Through two videos, a presentation and a walk-through of the plant, community members learned about the history of the sugar factory and how sugarbeets are turned into powdered, granulated and brown sugars.

The informative videos described how sugar beets were once harvested.

The original factory was built in 1910, but beets were raised in the area as early as 1902.

Early growers relied on manure for fertilizer and hand laborers to help remove remaining weeds.

In the 1970s, mechanical thinning started.

The sugar-making process itself remains virtually unchanged from the early days, aside from new equipment, automation and higher standards.

One day of harvest today is equal to 30 days in the past.

WSC has been grower-owned since 2002 when sugar growers collectively bought the factory.

There are five factories in total with 1000 to 1100 owners.

The company is a closed co-op in which 1 acre equals 1 share.

"WSC employs 300 people year round and 500 during harvest," said Luke Rust, plant manager.

That number does not include rehaul drivers, who are typically contract workers.

During the planting season, irrigation is essential for sugar beets as rainfall only accounts for a small percentage of needed water.

Today, strip and minimum till cultivation is more common for soil and water conservation.

Fungicides are also important to control cercospora leafspot and powdery mildew.

Cercospora leafspot causes reduced tonnage and sucrose and increases impurities in sugar beets.

Powdery mildew inhibits photosynthesis and can reduce sugar yields by up to 30 percent.

The remaining solid from the sugarbeet is called pulp and is sold as cattle feed.

The bales of hay around the sugarbeet piles are there to protect them from freezing as well as any warm temperatures.

Rust said, "The beets are storing really well right now."

Some of the larger sugarbeet farmers operations run 24 hours, with two 12 hour shifts.
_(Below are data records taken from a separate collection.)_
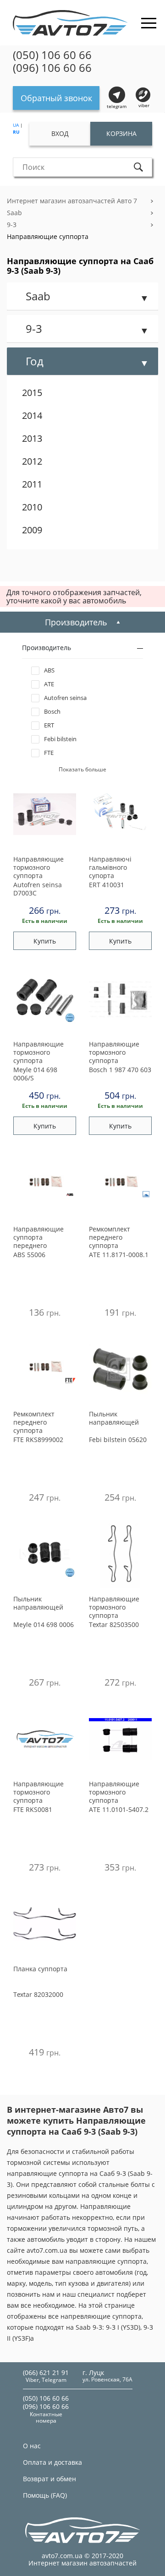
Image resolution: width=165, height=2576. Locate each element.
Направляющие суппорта (47, 236)
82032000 (38, 1994)
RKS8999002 (38, 1439)
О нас (32, 2445)
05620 (118, 1439)
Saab (14, 212)
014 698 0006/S (35, 1073)
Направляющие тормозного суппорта (38, 867)
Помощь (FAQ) (45, 2495)
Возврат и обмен (49, 2478)
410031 (106, 884)
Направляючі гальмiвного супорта (110, 867)
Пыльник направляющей (114, 1418)
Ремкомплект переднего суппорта (109, 1237)
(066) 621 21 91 (46, 2372)
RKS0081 (32, 1809)
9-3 (11, 224)
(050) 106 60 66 (52, 55)
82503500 (114, 1624)
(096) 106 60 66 (52, 67)
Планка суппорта (40, 1969)
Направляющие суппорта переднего (38, 1237)
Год (35, 361)
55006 (29, 1254)
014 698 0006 (43, 1624)
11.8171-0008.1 (118, 1254)
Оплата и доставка (52, 2462)
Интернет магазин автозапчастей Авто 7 (72, 200)
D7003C (37, 888)
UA (16, 125)
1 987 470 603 (120, 1069)
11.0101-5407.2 (118, 1809)
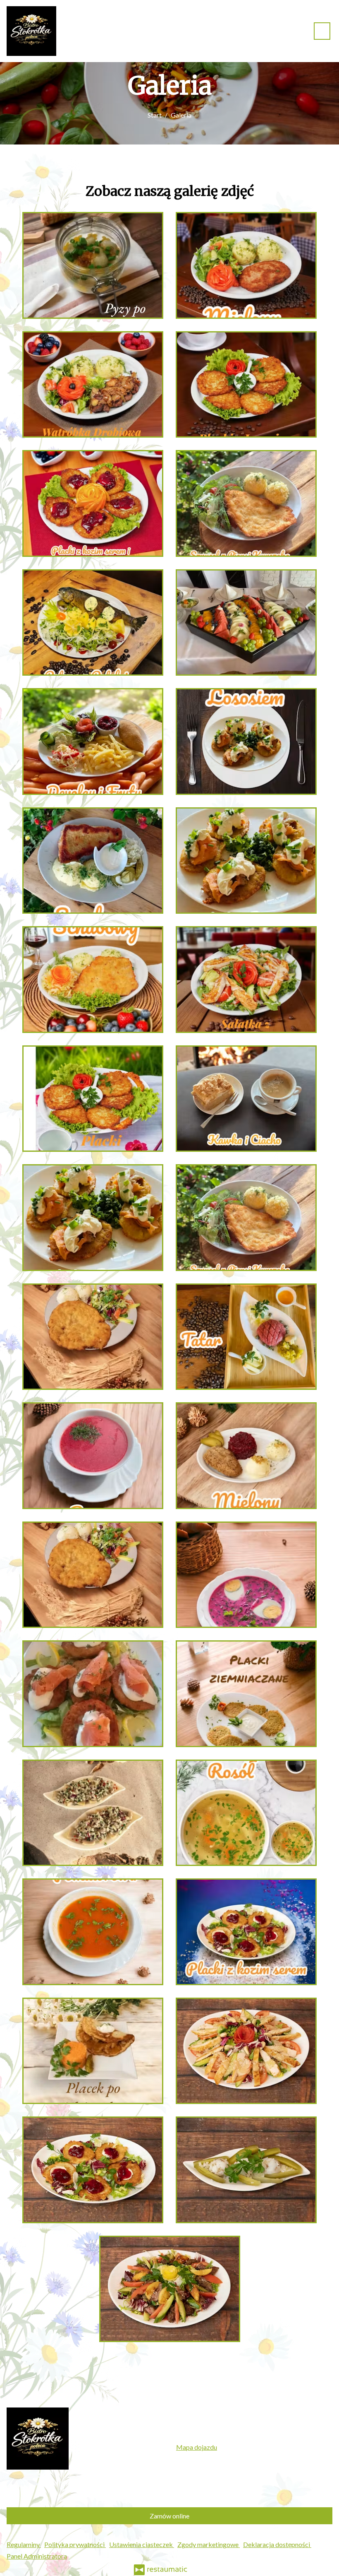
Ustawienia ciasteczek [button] (141, 2544)
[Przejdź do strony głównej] (31, 31)
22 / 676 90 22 (221, 2424)
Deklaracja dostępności (277, 2544)
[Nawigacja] (322, 30)
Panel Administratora (37, 2556)
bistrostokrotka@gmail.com (237, 2435)
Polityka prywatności (75, 2544)
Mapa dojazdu (196, 2447)
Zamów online (169, 2516)
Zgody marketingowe (208, 2544)
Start (155, 115)
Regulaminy (24, 2544)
After the videos and presentation, the more than 40 visitors divided into small groups for a tour of the factory.

The tour included stops at all but one stage of the sugar-making process.

Due to the frigid weather, those on the tour were spared the negative temperatures and did not see the receiving area or the rock and trash catchers. After the sugar beets are delivered to the factory, they are sent through the rock and trash catchers, then washed in a giant bath.

Next, they are sliced into long noodle-like pieces called cossettes.

They are then sent through a diffuser and on to filters that remove mud and impurities from the juices.

Once the sugar has gone through crystallization and separation it is ready to be bagged.

Sugar is bagged automatically and hot-sealed before continuing down a conveyor belt where it is boxed and sent to the warehouse.

The Scottsbluff factory currently packages 32 different brands of sugar.

During dinner, the group learned that the sugar factory uses cane sugar molasses to make brown sugar because sugar beet molasses is too bitter.

"We have five self-propelled harvesters in the valley," said Rust.

There aren't more because their price tag is too high for the size of many farms.

EPA changes are also expected to have a major impact over the next year.

The sugar factory has already begun preparing for some of those changes with upgraded boilers and other work around the factory.

Rust answered questions about how much sugar is obtained from beets.

"Beet sugar makes up about 60 percent of the U.S. market," Rust said.

For those who are curious about the occasional smell coming from the sugar factory, sometimes, "there is too much sugar in the lime pond," said Rust.

The sugar ferments in the pond and that's the smell that wafts up your nose.

Customers can support local growers by checking the labels on their sugar packages. If there is an F in the code, it came from the Scottsbluff factory, if there is an N, it came from the Torrington, Wyo. factory.

Dinner at the annual event was provided by several companies in the area.

Betaseed, WESTCO and Western Sugar provided all the food for tour visitors.

The tour is one of two fund raisers for the Scottsbluff/Gering United Chamber of Commerce. All money raised provides funds for a scholarship to a senior in the area who is studying agriculture.